July 15, 2014 at 6:16 PM ET

Jill Abramson isn't ashamed about being fired as executive editor of the New York Times in May, she told Cosmopolitan in her first magazine interview since leaving the paper.

IMAGE: Jill Abramson
Chris Keane / Getty Images
Jill Abramson, former executive editor at the New York Times spoke at commencement for Wake Forest University after she was fired from the newspaper.

"Is it hard to say I was fired?" Abramson said. "No. I've said it about 20 times, and it's not. I was in fact insistent that that be publicly clear because I was not ashamed of that." 

Young women should not feel stigmatized if they are fired either, she said. "Especially in this economy people are fired right and left for arbitrary reasons, and there are sometimes forces beyond your control."
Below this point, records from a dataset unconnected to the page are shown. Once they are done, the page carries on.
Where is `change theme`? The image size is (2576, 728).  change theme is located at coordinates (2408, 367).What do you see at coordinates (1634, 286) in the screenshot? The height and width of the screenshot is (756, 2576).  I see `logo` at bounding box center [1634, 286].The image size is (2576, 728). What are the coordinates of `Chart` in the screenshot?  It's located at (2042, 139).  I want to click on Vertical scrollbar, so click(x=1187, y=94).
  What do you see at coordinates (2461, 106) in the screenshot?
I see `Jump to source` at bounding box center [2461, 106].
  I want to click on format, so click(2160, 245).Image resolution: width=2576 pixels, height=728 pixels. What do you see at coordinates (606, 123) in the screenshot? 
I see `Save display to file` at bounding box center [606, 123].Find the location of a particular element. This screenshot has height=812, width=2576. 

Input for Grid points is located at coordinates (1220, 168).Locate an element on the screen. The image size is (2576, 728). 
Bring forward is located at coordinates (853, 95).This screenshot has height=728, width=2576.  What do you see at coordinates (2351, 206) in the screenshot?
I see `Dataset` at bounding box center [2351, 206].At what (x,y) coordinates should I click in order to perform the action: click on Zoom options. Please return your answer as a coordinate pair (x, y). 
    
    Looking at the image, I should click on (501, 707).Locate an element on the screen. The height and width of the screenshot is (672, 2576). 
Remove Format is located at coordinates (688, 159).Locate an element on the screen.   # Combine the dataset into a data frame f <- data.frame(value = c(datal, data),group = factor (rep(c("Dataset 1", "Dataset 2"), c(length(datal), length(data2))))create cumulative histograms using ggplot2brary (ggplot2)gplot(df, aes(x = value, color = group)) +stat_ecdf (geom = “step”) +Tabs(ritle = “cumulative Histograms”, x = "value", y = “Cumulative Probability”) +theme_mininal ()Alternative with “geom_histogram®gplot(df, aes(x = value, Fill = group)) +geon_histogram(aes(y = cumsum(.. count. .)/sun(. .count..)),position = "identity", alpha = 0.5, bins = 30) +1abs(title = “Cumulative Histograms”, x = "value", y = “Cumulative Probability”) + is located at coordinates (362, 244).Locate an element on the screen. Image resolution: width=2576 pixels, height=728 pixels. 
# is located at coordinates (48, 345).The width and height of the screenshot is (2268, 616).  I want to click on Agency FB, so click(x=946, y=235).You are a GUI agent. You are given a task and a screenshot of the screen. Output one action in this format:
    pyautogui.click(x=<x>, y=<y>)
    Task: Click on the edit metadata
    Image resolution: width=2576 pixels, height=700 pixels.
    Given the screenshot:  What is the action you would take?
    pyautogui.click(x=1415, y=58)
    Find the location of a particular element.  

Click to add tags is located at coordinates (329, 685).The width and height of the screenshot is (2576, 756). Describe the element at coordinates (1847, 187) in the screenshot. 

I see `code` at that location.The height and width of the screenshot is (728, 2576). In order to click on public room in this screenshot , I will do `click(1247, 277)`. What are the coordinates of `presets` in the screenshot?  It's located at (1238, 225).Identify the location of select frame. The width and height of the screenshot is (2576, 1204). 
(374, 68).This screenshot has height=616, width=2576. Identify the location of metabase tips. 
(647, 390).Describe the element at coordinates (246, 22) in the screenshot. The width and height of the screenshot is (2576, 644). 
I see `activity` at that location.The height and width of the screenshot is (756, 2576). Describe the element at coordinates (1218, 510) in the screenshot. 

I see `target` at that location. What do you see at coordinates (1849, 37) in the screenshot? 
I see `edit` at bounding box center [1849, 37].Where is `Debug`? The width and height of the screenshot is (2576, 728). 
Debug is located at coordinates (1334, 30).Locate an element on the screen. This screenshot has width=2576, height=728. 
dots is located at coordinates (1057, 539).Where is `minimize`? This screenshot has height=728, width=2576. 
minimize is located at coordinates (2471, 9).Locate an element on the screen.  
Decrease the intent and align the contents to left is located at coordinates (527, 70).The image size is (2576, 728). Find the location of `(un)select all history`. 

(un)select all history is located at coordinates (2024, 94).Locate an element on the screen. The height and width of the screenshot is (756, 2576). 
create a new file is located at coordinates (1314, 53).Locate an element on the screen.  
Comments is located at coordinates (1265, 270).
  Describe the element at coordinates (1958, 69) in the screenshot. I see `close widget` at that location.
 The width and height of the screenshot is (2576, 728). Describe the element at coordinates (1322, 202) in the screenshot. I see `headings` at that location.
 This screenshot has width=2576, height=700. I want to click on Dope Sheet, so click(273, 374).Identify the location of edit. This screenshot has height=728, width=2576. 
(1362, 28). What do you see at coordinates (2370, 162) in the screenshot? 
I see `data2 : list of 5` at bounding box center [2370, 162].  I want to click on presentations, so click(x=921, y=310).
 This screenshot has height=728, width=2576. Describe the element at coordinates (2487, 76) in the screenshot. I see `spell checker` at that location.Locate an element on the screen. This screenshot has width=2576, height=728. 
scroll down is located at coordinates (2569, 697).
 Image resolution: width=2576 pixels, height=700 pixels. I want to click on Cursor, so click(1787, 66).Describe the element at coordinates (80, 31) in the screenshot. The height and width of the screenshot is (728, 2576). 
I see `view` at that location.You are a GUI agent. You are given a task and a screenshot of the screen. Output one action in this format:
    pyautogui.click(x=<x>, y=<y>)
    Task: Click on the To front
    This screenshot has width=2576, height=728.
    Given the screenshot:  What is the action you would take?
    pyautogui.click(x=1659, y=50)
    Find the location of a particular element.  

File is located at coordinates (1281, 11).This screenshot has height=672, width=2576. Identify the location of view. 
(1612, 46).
Abramson's firing led to much public debate about whether she was treated differently because she was a woman, the first female executive editor in the Times' 160-year history. Times publisher Arthur Sulzberger Jr. said publicly that he had issues with her management style. 

"The whole issue of how women's management styles are viewed is an incredibly interesting subject," she said. "If there is a silver lining, it was the great reaction from other women journalists."

She knew her firing was coming before it went public, but was surprised by the volume of the response. The day after the news went public, she had her personal trainer take the now-infamous photo of her in boxing gloves, which went viral immediately after her daughter Cornelia shared it on Instagram.

Abramson also shared tips and tidbits from her years in journalism:

  • Don't define yourself by your job. "I miss my colleagues and the substance of my work, but I don't miss saying, 'Jill Abramson, executive editor.'"
  • Don't be afraid to ask for what you're worth. "Women in general have a harder time talking about money with their bosses. It's part of that syndrome, like you're so lucky just to have the job."
  • Don't over-specialize. Instead, "master the basics of really good storytelling, have curiosity and a sense of how a topic is different than a story, and actually go out and witness and report."

And don't cry for Abramson, who will be teaching undergraduate courses in narrative nonfiction at Harvard University in the fall. For now, she's enjoying the break from the grind of her high-pressure role.

"Since getting fired, I've watched every Yankees game, and I've gone to a couple of day games that I would never have been able to," she told the magazine. "I've reread a couple of novels that I read in school. ('To Kill a Mockingbird' and 'All the King's Men.') My dog, Scout, she is relaxing company. I went to Greece with my sister, and in Athens, we went to museums then just sat on the beach in Mykonos for a week and talked and read and laughed. I didn't have to worry about calling in to the news desk."